Your instructions — Count the lines in the data below that contain the string "checkbox", treating uppercase and lowercase as different. Reply with the number alone.

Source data
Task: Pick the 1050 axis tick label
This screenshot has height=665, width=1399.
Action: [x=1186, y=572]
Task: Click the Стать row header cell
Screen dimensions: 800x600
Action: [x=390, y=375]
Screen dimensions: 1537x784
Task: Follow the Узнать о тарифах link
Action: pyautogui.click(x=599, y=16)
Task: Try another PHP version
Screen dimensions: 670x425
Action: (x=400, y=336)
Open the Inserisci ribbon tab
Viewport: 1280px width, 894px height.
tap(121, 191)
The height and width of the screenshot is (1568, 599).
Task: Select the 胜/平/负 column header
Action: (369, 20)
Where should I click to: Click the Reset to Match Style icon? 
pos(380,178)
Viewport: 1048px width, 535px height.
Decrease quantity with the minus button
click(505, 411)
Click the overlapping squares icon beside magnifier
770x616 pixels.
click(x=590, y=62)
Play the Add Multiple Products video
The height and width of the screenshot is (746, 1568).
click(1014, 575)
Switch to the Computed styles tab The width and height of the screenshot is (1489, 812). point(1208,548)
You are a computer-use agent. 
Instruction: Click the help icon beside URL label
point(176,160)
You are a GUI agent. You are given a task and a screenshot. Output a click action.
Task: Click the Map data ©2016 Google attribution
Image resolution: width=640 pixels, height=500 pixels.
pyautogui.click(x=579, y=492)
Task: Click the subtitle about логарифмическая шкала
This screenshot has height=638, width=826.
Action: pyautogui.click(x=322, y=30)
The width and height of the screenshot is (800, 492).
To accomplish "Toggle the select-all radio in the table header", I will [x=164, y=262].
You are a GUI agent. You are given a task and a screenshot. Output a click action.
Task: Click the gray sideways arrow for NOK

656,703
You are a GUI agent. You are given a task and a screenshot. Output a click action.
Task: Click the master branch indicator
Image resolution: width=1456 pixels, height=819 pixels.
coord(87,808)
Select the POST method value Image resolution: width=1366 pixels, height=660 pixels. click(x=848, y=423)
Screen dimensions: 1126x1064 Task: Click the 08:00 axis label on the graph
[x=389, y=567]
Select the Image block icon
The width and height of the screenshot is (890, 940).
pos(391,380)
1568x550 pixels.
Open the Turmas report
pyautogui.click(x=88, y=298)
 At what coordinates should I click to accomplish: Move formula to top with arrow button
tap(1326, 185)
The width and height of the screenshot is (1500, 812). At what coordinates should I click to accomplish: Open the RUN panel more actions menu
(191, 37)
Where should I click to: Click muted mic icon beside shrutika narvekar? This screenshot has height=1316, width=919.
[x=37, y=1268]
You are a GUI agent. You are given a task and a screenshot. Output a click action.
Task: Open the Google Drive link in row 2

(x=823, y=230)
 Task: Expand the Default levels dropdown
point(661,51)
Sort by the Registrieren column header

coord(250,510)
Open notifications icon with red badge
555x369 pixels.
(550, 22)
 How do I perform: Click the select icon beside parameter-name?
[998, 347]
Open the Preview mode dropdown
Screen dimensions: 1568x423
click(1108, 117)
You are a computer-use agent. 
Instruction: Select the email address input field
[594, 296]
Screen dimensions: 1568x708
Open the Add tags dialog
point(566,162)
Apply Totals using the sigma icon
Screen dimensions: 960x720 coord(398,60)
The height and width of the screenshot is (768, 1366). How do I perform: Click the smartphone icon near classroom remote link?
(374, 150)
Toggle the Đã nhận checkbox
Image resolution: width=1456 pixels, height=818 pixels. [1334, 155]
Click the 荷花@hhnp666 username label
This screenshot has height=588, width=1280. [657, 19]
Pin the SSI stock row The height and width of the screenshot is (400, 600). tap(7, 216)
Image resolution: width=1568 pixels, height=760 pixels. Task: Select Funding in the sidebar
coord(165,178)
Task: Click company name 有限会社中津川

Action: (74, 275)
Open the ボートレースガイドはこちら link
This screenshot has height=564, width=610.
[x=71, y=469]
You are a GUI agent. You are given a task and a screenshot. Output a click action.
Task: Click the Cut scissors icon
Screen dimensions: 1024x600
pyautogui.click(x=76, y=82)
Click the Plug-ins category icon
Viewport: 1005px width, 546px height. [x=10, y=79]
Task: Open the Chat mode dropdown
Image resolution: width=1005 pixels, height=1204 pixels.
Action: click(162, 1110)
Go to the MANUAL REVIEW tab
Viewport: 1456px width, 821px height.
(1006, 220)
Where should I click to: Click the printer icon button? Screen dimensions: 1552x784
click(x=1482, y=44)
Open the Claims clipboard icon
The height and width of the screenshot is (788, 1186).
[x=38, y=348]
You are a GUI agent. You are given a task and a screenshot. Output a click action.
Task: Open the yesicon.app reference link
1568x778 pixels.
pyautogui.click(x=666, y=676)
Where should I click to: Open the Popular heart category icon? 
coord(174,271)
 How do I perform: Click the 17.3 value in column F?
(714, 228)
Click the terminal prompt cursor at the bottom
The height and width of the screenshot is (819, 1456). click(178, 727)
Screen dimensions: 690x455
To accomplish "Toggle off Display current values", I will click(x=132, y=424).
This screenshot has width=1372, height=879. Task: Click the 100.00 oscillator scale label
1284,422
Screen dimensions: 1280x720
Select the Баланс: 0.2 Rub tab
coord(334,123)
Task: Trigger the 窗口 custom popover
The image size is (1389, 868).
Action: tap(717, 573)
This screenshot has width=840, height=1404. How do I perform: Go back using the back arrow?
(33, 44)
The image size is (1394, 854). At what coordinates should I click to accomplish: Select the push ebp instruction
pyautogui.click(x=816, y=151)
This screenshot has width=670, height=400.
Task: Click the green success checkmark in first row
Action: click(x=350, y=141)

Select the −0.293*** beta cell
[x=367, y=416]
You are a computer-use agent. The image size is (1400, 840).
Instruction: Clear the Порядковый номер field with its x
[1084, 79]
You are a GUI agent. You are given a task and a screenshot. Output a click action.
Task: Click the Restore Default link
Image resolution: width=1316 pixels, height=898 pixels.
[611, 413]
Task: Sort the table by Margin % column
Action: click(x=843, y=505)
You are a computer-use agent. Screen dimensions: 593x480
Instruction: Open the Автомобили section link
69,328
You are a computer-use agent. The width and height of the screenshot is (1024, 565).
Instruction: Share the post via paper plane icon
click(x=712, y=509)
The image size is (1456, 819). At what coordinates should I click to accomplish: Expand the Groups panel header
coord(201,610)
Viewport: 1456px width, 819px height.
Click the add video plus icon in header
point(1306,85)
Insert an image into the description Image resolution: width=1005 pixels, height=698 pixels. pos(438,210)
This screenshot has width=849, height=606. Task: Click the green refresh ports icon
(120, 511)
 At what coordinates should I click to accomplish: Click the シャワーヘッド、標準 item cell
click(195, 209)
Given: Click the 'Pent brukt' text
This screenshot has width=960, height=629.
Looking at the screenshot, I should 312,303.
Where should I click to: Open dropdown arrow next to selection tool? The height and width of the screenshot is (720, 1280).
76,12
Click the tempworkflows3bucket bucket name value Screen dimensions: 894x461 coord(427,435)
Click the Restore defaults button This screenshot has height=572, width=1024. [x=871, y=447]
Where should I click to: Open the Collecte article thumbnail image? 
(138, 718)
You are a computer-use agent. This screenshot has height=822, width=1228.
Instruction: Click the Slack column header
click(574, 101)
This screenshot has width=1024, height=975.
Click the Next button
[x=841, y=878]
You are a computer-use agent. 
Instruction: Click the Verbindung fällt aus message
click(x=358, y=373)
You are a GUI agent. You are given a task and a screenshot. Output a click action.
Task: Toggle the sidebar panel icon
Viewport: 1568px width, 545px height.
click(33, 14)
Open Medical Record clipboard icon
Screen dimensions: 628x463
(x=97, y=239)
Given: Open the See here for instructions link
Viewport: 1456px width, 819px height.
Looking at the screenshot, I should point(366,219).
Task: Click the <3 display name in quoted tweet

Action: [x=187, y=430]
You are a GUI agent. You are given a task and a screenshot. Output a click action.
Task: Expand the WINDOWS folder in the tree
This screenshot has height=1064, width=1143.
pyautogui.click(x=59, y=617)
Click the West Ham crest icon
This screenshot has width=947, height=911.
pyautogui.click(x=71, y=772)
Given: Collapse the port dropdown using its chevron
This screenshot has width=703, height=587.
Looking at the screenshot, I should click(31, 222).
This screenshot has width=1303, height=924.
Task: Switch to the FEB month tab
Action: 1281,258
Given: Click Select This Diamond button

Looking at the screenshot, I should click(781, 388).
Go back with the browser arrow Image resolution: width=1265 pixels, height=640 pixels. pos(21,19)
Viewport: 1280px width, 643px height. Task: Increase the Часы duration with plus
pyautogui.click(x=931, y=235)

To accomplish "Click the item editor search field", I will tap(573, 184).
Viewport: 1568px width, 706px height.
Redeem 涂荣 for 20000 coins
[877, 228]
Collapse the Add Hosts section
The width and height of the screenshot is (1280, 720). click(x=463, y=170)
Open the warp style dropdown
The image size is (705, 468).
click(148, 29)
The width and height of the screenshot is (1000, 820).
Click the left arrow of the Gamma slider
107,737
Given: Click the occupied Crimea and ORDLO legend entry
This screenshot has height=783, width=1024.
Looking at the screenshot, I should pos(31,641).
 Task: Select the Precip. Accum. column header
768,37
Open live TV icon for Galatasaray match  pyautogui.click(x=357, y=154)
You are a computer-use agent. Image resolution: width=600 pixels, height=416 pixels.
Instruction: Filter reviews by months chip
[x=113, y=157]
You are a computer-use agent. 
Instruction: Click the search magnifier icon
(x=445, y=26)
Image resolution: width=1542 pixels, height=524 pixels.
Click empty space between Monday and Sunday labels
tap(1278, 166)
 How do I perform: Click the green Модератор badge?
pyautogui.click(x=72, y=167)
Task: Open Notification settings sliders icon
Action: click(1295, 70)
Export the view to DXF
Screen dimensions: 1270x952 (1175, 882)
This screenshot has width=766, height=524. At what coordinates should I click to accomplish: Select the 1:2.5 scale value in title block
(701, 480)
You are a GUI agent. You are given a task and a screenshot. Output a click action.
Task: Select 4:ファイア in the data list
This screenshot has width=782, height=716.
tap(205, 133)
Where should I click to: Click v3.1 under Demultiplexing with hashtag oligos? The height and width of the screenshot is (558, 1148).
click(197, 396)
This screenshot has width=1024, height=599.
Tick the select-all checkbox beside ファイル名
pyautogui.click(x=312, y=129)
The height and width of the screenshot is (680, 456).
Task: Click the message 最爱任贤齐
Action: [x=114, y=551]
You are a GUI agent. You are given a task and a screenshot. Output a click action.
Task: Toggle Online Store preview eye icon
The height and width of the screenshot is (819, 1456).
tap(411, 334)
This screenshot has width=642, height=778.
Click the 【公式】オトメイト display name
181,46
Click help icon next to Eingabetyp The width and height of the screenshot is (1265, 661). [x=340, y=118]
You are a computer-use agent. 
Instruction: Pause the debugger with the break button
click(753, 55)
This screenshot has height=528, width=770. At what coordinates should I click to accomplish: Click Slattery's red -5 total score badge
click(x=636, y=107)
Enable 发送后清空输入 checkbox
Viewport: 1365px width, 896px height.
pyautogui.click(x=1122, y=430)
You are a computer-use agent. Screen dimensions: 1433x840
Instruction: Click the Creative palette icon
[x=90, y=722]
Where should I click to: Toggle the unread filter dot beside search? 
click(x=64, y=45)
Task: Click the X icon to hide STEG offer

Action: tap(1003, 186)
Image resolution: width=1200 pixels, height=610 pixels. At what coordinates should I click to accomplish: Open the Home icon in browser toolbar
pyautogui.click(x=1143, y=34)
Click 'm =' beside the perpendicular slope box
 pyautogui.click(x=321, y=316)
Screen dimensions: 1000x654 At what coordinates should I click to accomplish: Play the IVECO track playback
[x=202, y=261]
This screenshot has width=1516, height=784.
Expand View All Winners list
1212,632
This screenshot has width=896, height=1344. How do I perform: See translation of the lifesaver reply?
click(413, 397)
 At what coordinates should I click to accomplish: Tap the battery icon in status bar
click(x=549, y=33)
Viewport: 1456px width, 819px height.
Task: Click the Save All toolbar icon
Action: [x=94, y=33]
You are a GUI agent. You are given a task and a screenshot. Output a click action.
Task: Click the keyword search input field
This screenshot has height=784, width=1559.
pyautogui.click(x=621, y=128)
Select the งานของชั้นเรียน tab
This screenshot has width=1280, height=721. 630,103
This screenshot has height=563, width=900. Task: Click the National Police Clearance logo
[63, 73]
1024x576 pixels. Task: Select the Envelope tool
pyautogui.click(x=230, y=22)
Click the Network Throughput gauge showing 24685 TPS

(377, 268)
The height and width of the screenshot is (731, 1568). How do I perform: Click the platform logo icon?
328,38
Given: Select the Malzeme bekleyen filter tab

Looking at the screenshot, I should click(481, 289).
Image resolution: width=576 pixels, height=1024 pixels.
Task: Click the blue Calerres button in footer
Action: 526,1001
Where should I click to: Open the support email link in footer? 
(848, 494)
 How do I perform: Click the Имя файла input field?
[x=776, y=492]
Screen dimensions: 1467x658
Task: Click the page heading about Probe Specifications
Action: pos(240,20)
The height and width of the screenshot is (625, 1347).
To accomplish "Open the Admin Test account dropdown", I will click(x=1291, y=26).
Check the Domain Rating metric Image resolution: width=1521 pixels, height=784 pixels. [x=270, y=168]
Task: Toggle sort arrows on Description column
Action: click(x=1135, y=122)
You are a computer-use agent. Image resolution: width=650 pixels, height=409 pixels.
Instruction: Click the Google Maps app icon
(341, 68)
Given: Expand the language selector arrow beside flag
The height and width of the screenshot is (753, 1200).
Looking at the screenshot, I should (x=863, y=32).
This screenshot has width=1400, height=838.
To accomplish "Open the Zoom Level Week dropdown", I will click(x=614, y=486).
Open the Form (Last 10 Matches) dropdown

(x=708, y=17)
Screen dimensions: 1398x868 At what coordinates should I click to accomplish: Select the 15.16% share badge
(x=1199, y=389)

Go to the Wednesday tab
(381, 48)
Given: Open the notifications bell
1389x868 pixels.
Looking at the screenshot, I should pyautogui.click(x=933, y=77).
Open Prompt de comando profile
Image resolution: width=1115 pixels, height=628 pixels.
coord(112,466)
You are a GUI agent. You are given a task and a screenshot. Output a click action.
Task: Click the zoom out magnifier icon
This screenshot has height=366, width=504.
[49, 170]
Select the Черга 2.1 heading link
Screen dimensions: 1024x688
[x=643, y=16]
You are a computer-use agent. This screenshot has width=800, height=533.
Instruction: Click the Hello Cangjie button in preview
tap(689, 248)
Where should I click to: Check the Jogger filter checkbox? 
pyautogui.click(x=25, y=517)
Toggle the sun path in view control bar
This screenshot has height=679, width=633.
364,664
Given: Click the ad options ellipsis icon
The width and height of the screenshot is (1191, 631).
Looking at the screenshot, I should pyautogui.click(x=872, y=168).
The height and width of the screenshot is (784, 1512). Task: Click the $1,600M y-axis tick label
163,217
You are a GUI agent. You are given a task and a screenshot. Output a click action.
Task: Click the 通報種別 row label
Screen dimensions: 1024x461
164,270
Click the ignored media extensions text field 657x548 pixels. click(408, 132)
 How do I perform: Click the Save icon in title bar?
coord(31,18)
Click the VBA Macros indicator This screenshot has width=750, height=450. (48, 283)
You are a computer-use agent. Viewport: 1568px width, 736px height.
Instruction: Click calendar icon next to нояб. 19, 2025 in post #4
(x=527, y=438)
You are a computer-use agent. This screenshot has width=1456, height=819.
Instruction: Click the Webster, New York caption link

Expected answer — 4